REQUIRED ACTION
For every line in the records that has the word "entry", make a copy.

SUPPLIED DATA

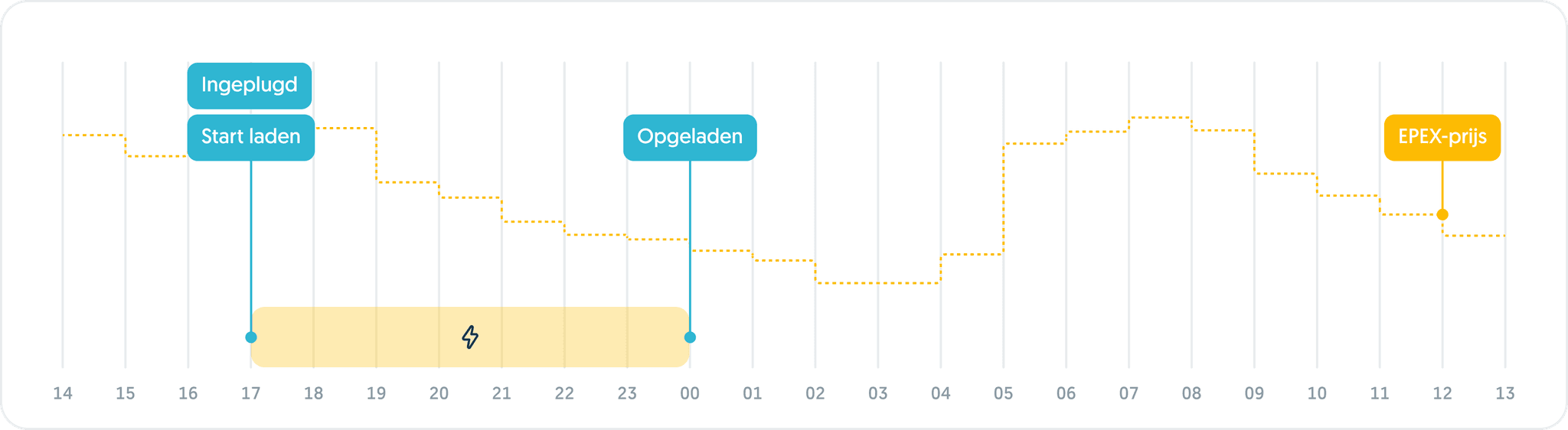Click the lightning bolt charging icon

coord(470,337)
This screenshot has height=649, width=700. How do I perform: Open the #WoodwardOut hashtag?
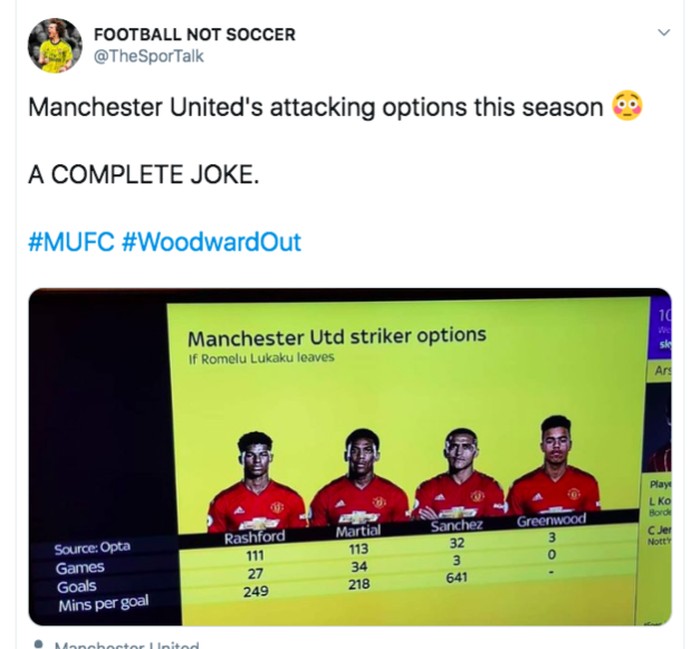[211, 242]
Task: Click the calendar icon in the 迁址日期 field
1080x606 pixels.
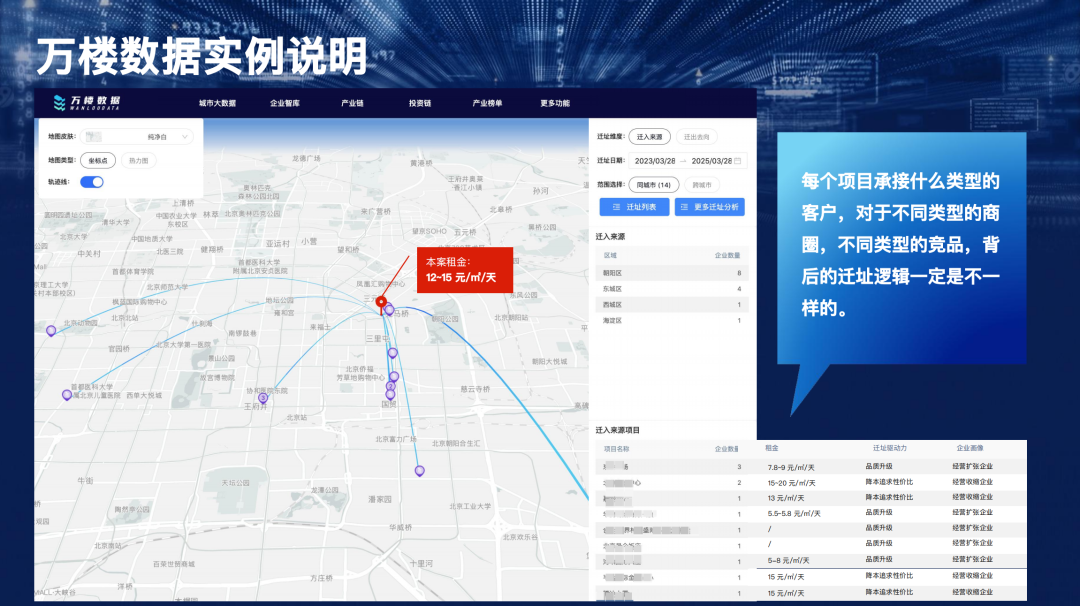Action: click(738, 161)
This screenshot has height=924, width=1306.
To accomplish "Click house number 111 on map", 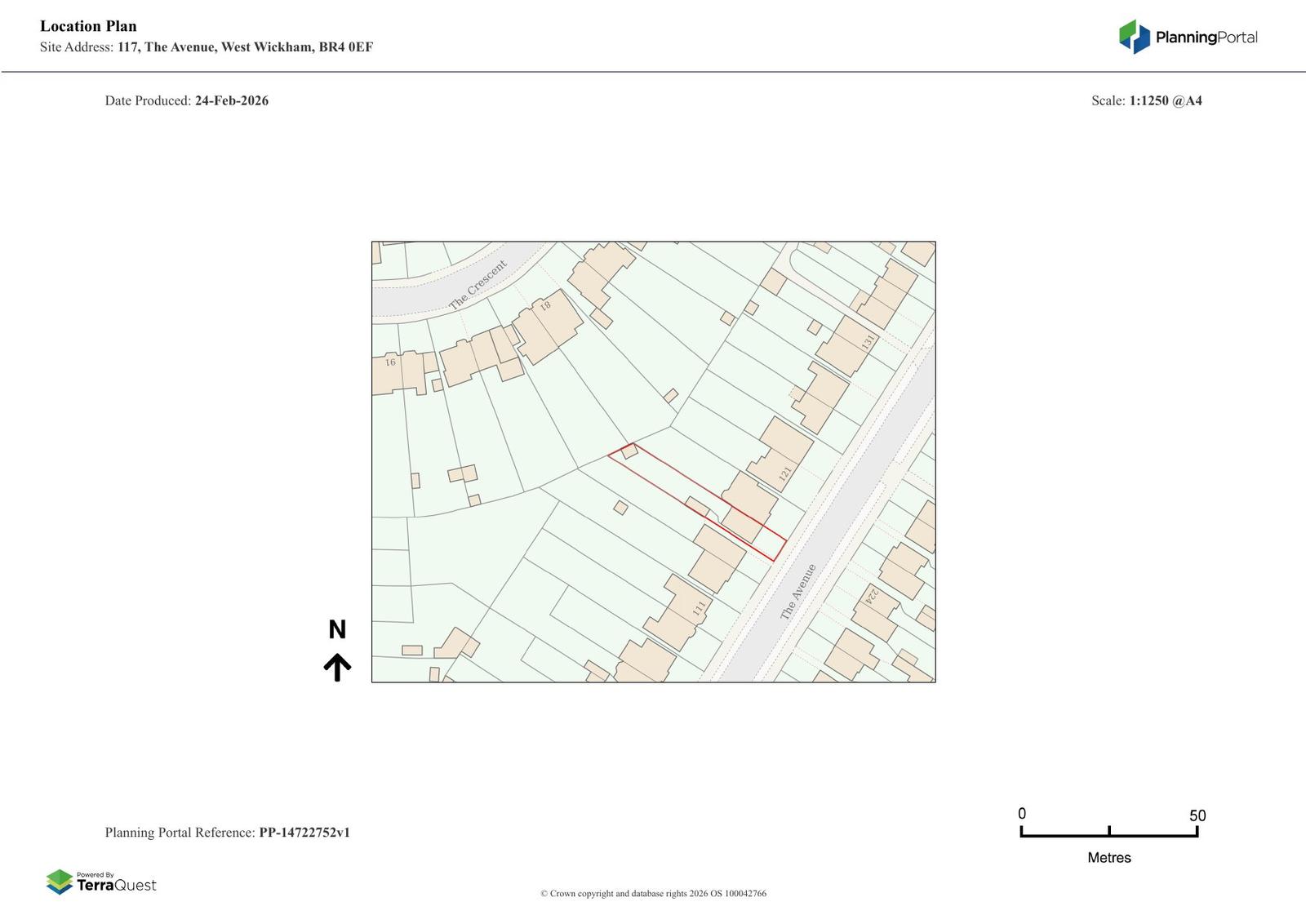I will point(699,609).
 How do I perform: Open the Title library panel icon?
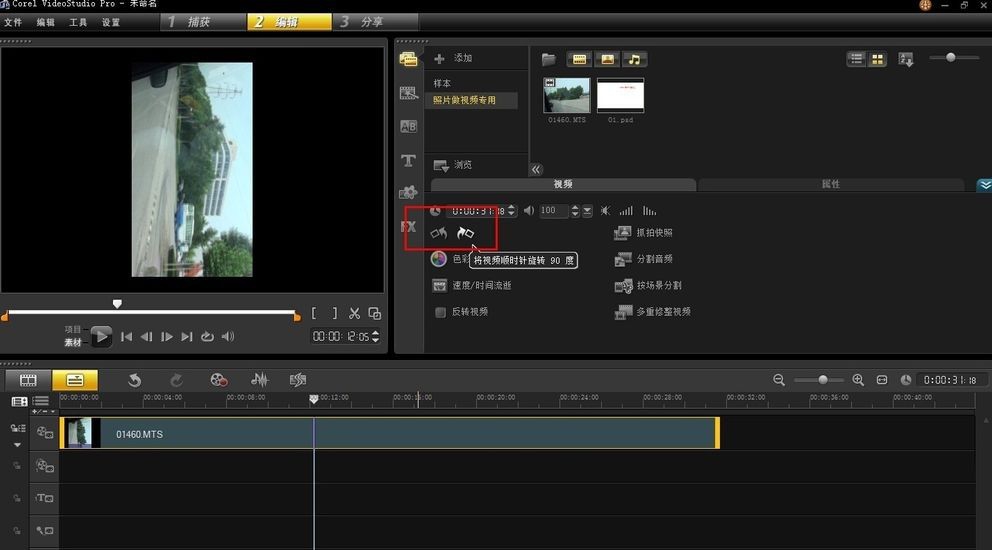click(408, 160)
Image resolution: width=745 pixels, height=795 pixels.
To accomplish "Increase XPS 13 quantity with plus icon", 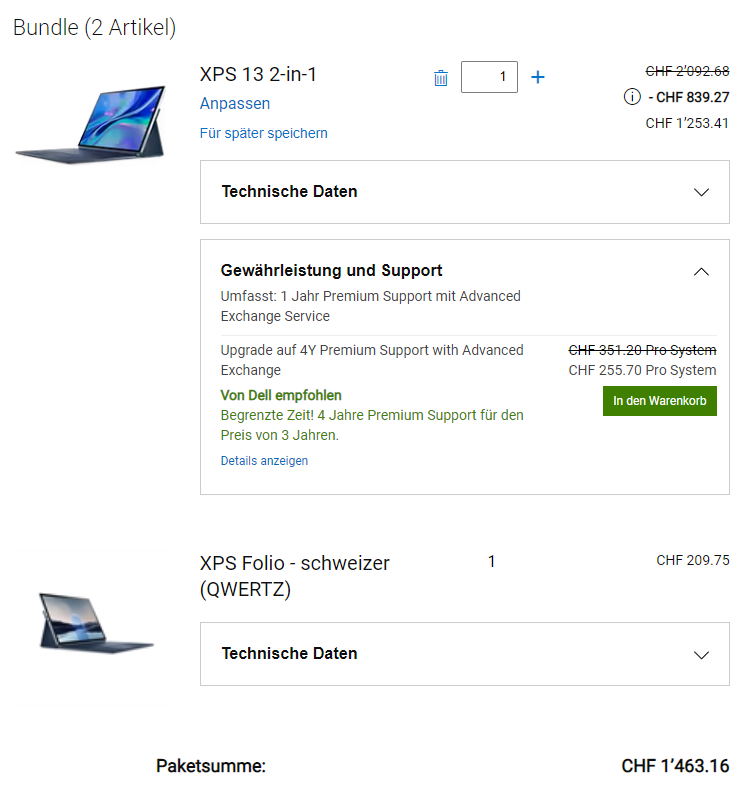I will click(x=538, y=77).
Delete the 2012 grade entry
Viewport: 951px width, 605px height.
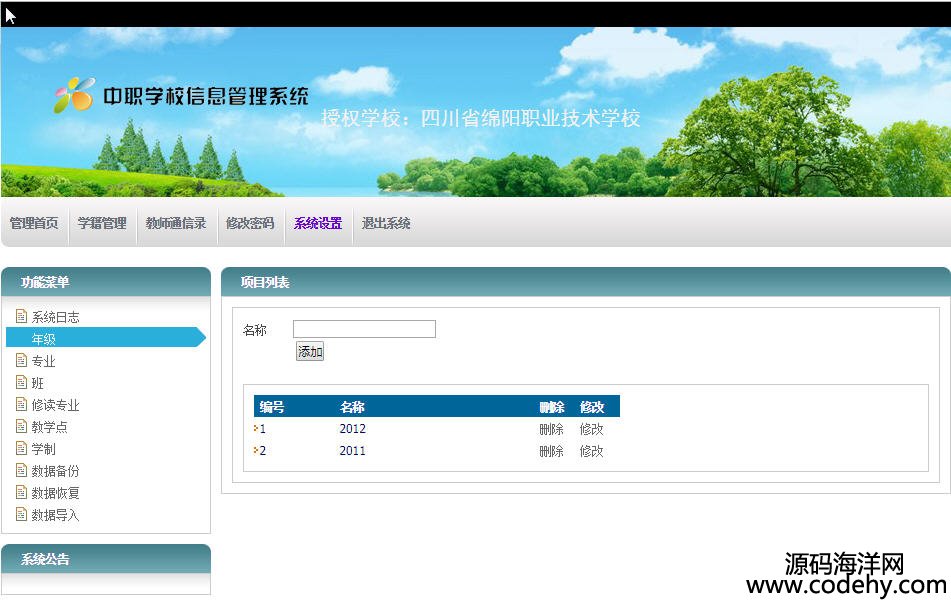point(551,429)
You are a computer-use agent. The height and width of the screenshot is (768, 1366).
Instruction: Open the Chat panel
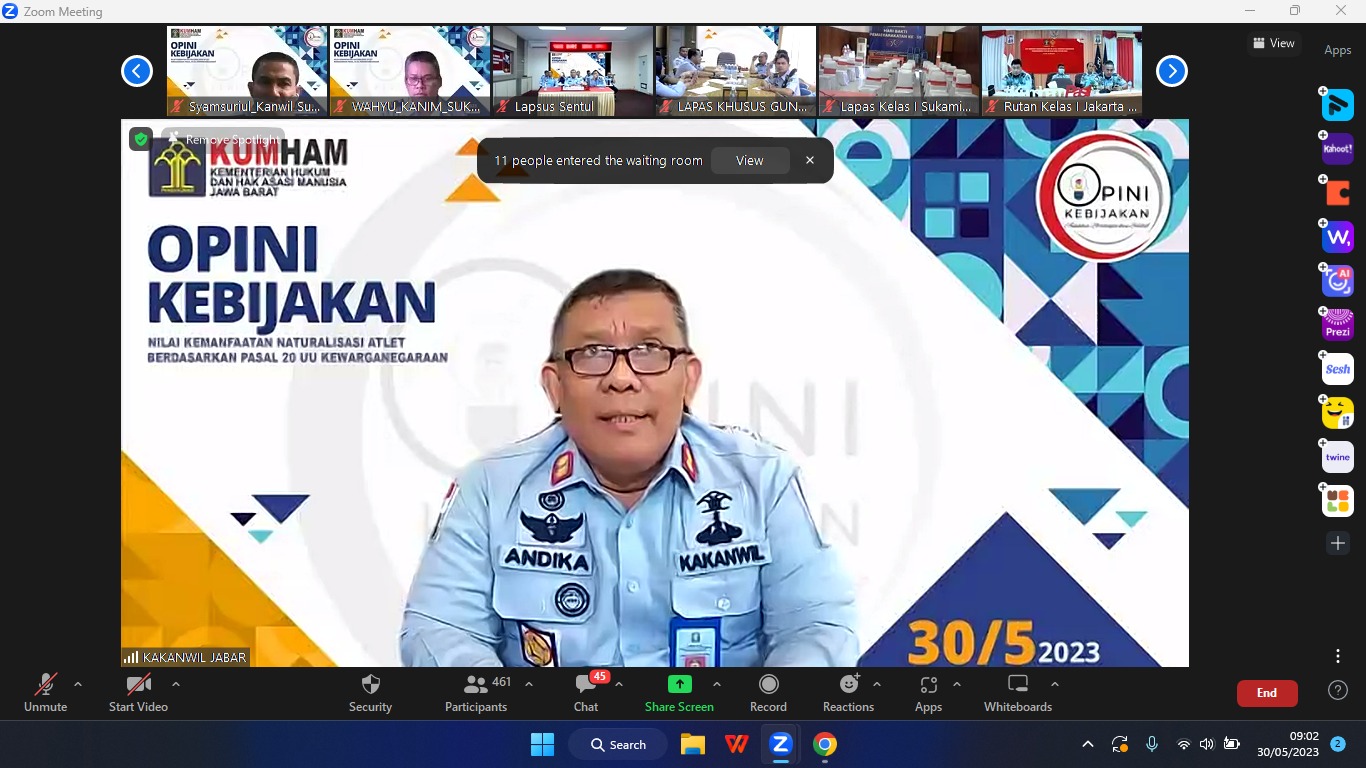click(586, 692)
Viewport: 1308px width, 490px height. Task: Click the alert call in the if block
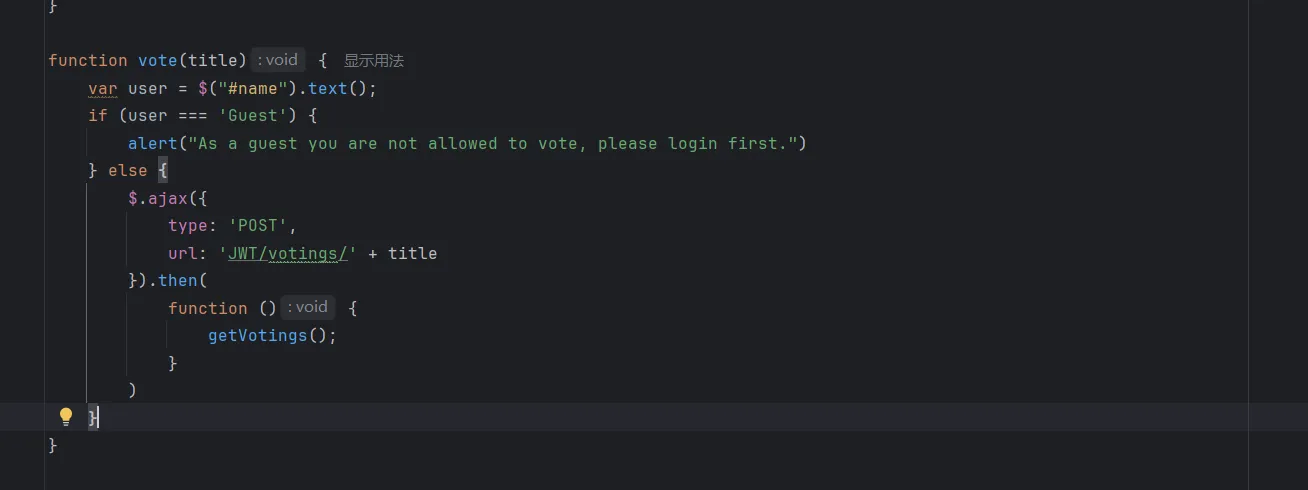click(x=152, y=143)
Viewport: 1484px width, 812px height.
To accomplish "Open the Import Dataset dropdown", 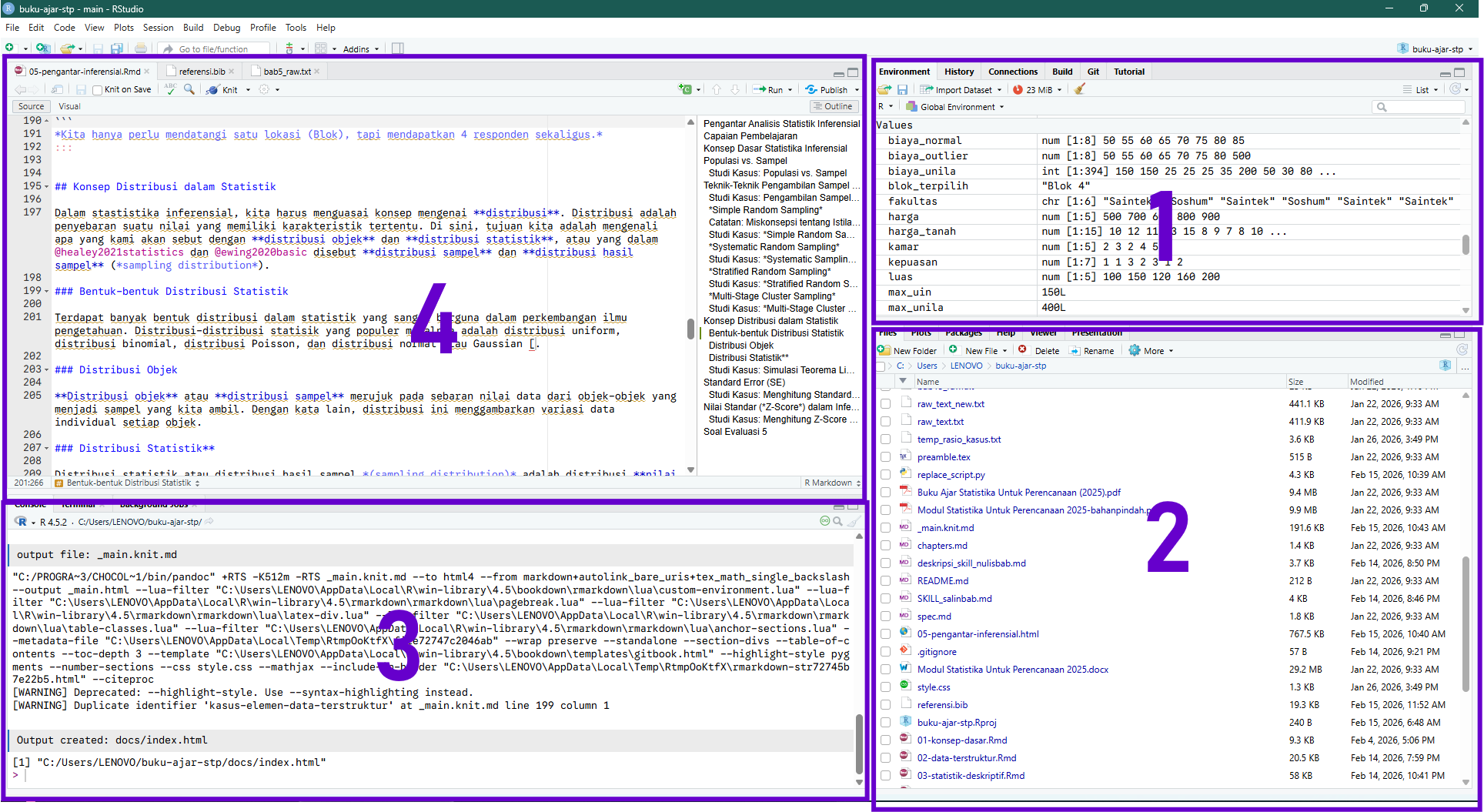I will click(x=963, y=90).
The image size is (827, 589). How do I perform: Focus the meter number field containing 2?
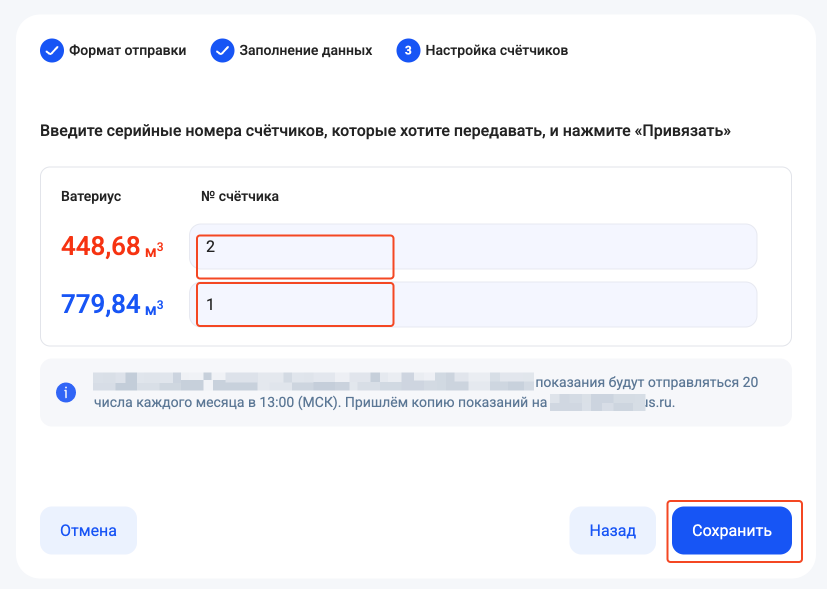473,247
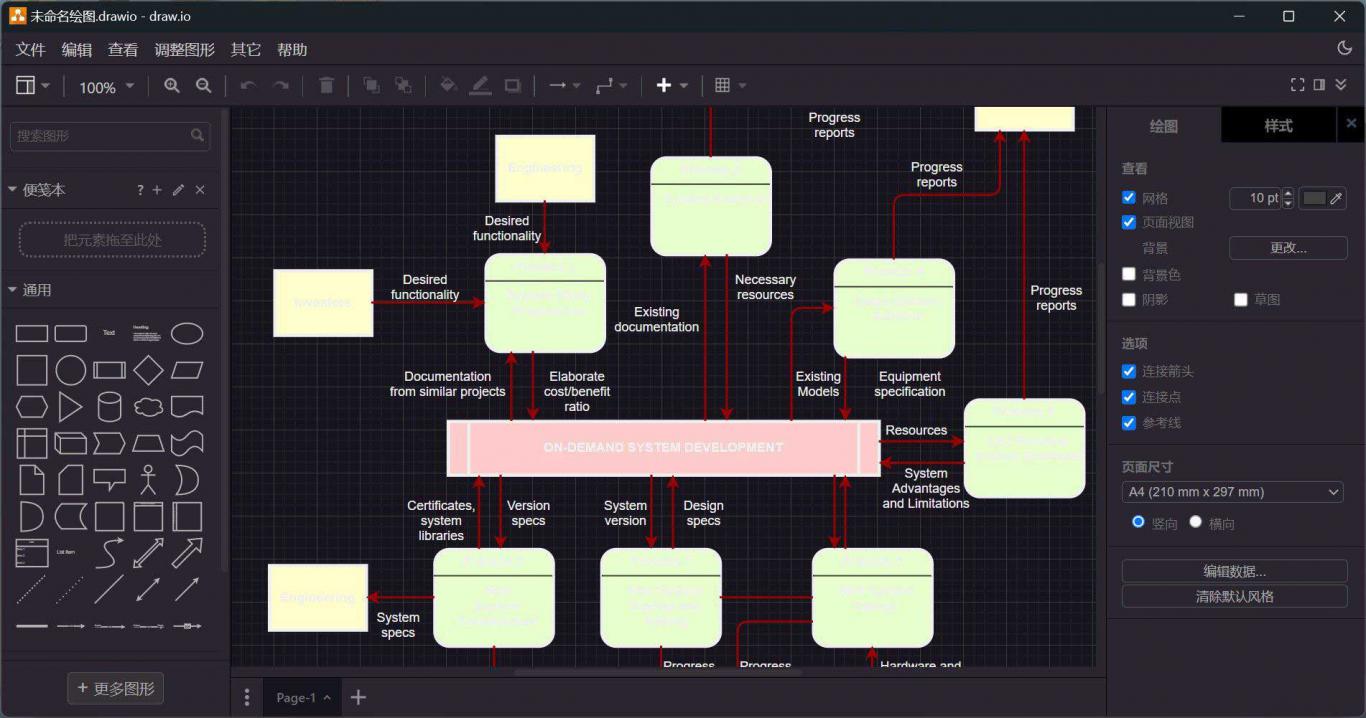Switch to dark/light theme moon icon
The image size is (1366, 718).
click(1344, 48)
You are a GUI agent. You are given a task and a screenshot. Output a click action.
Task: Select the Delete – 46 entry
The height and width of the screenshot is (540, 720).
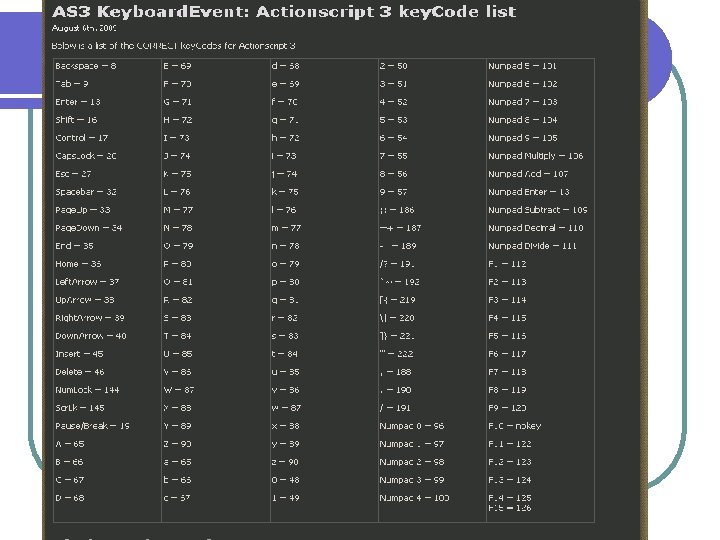tap(79, 372)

THE COMPLETED TASK
Delete the 2012 grade entry
Task: Select the Delete – 46 entry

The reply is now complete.